Task details: Rewrite the rows below, substituting "section" for "department" and keeping everything else unchanged. Leave the pictures out of your answer.

## Begin Provided data

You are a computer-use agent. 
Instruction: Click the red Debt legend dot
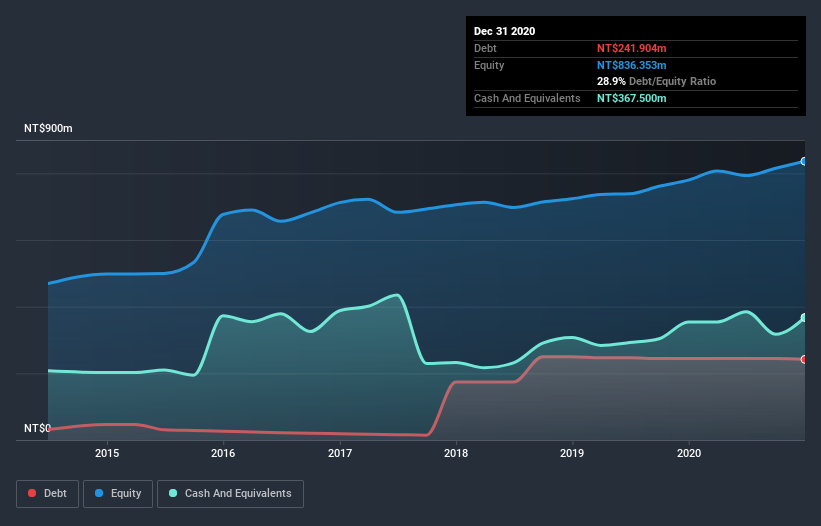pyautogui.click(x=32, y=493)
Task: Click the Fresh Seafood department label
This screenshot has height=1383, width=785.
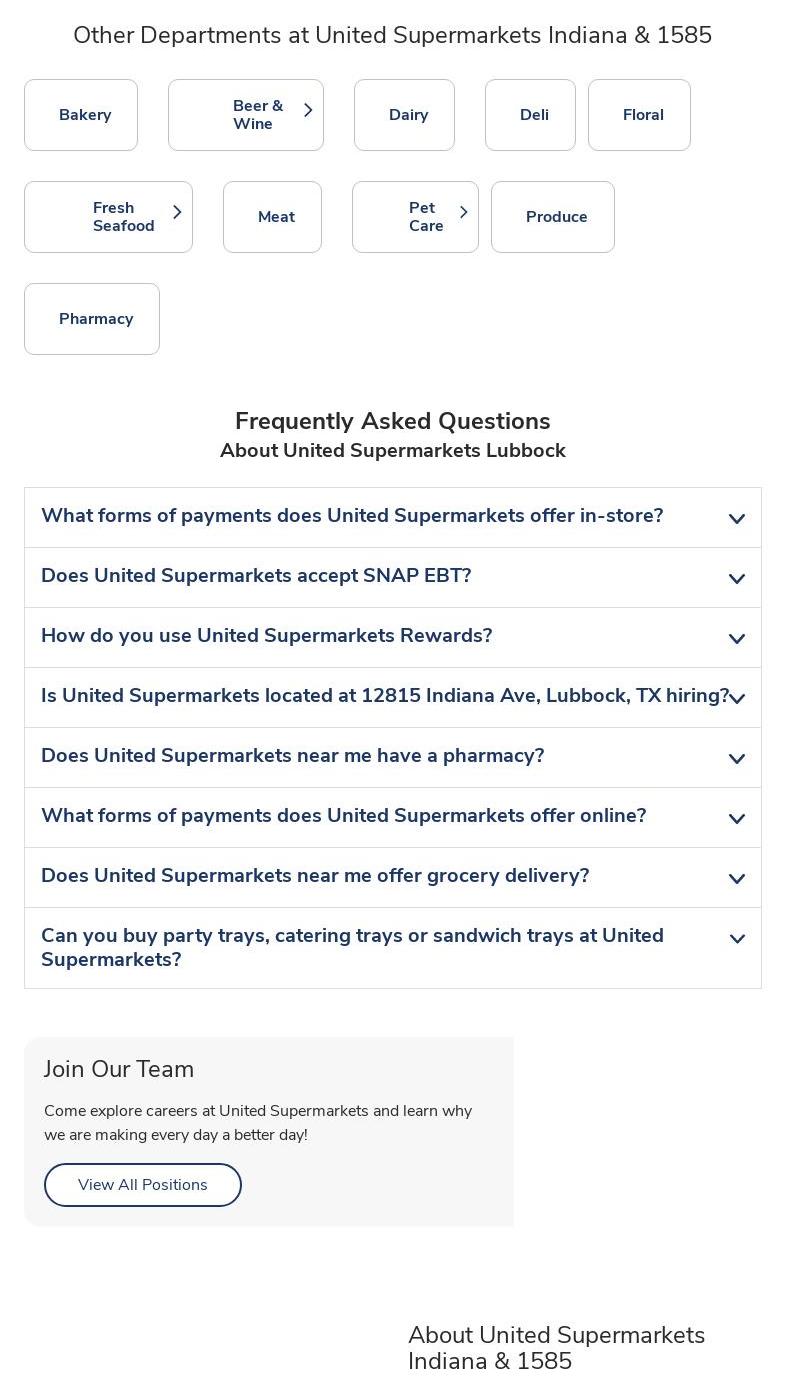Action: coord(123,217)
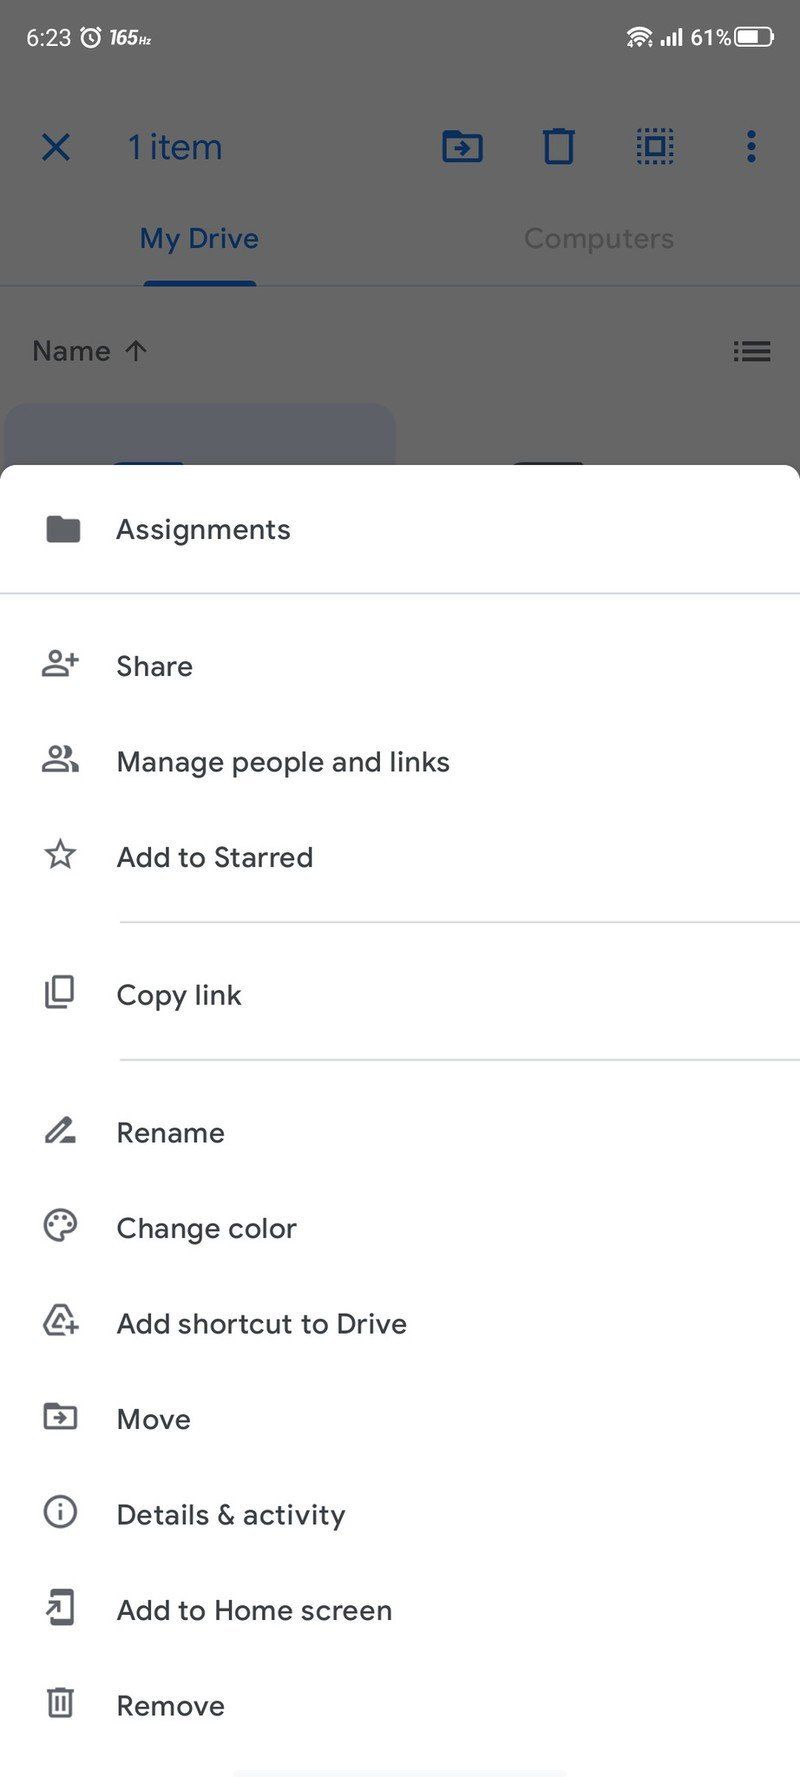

## End Provided data

Expected output:
You are a computer-use agent. 
Instruction: Click the red Debt legend dot
pyautogui.click(x=32, y=493)
Task: Click the Fresh Seafood section label
This screenshot has height=1383, width=785.
Action: coord(123,217)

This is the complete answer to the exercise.